*** Opening DATA TO PROCESS ***

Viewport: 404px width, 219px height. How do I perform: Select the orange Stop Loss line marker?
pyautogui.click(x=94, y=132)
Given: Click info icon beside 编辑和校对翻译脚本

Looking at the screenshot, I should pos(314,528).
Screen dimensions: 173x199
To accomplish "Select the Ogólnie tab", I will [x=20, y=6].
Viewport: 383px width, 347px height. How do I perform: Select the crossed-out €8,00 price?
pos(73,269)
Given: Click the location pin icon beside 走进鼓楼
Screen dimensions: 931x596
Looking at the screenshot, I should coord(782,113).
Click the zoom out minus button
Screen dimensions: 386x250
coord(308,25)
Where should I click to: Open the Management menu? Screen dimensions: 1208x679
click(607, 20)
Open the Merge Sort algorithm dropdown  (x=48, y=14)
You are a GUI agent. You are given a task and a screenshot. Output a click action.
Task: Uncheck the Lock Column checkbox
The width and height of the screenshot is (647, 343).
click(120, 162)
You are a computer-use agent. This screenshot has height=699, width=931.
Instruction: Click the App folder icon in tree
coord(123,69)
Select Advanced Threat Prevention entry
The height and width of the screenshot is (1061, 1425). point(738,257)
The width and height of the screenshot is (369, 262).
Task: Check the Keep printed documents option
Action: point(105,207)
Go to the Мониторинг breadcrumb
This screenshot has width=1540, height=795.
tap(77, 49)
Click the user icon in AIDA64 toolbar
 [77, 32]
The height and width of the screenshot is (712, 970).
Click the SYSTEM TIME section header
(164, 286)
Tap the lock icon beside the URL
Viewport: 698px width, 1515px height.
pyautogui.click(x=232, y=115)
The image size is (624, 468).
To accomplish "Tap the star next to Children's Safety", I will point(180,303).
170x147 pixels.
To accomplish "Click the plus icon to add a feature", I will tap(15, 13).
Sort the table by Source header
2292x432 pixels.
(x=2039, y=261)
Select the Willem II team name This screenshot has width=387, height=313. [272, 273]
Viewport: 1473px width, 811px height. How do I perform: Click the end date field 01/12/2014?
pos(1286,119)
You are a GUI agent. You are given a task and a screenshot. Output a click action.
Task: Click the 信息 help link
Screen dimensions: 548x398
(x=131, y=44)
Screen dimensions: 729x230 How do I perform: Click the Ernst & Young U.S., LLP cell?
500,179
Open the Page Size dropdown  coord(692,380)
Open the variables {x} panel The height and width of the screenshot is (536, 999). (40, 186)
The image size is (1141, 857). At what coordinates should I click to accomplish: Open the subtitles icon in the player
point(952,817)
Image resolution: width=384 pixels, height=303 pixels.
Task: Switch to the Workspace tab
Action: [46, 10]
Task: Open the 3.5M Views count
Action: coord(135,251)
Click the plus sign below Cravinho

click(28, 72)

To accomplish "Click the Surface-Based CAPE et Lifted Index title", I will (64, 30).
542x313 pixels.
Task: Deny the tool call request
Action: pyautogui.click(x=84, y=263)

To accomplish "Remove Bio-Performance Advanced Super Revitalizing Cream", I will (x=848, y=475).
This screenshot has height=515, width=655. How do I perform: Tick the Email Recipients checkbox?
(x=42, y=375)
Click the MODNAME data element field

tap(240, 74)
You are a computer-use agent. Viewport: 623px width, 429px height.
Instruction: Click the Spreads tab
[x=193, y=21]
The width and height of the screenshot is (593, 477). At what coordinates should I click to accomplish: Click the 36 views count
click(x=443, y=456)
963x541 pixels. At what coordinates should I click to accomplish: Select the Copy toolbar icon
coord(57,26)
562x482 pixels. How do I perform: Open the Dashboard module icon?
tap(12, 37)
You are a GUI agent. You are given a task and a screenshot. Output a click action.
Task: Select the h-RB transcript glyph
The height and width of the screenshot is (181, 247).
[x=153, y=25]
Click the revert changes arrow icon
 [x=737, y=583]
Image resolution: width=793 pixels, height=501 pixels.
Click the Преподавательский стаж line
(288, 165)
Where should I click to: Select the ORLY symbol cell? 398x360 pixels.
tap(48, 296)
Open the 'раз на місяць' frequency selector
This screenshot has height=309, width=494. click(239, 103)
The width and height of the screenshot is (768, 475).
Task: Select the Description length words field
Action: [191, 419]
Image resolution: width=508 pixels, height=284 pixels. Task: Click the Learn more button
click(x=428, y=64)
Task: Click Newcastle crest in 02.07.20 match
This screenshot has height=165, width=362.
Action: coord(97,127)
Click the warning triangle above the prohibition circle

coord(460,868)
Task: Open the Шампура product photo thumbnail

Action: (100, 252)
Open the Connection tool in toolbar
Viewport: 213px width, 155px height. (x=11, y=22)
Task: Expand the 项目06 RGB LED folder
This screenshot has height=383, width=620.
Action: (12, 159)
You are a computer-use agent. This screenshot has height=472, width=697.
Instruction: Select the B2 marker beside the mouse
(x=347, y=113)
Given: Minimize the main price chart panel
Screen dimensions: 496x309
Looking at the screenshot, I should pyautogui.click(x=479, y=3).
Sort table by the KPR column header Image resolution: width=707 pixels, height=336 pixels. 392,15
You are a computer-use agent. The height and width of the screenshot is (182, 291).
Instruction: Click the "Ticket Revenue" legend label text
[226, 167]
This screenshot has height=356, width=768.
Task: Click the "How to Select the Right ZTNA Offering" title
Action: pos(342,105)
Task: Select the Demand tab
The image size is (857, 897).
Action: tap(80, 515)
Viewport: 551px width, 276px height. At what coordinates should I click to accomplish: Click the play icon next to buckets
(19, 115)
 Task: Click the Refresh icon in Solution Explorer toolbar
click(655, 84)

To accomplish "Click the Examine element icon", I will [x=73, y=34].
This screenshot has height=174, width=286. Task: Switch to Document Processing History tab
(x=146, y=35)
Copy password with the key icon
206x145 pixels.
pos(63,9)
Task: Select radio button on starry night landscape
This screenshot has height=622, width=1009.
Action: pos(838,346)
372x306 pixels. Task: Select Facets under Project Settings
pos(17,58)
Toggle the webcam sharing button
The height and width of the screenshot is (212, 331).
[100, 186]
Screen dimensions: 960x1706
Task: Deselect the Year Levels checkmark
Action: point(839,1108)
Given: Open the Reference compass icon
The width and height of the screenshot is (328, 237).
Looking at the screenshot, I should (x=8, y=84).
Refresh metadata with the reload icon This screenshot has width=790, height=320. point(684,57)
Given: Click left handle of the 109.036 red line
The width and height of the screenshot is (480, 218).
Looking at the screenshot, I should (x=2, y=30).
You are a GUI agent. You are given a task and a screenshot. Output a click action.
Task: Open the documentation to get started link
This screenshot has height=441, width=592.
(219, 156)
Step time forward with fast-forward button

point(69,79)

*** Closing DATA TO PROCESS ***

WHAT NEEDS TO BE DONE
Using the records above, copy word for word the line with "This screenshot has height=515, width=655.", the line with "Task: Click Newcastle crest in 02.07.20 match", and every line between them.

SOLUTION BELOW
This screenshot has height=515, width=655. How do I perform: Tick the Email Recipients checkbox?
(x=42, y=375)
Click the MODNAME data element field

tap(240, 74)
You are a computer-use agent. Viewport: 623px width, 429px height.
Instruction: Click the Spreads tab
[x=193, y=21]
The width and height of the screenshot is (593, 477). At what coordinates should I click to accomplish: Click the 36 views count
click(x=443, y=456)
963x541 pixels. At what coordinates should I click to accomplish: Select the Copy toolbar icon
coord(57,26)
562x482 pixels. How do I perform: Open the Dashboard module icon?
tap(12, 37)
You are a GUI agent. You are given a task and a screenshot. Output a click action.
Task: Select the h-RB transcript glyph
The height and width of the screenshot is (181, 247).
[x=153, y=25]
Click the revert changes arrow icon
 [x=737, y=583]
Image resolution: width=793 pixels, height=501 pixels.
Click the Преподавательский стаж line
(288, 165)
Where should I click to: Select the ORLY symbol cell? 398x360 pixels.
tap(48, 296)
Open the 'раз на місяць' frequency selector
This screenshot has height=309, width=494. click(239, 103)
The width and height of the screenshot is (768, 475).
Task: Select the Description length words field
Action: [191, 419]
Image resolution: width=508 pixels, height=284 pixels. Task: Click the Learn more button
click(x=428, y=64)
Task: Click Newcastle crest in 02.07.20 match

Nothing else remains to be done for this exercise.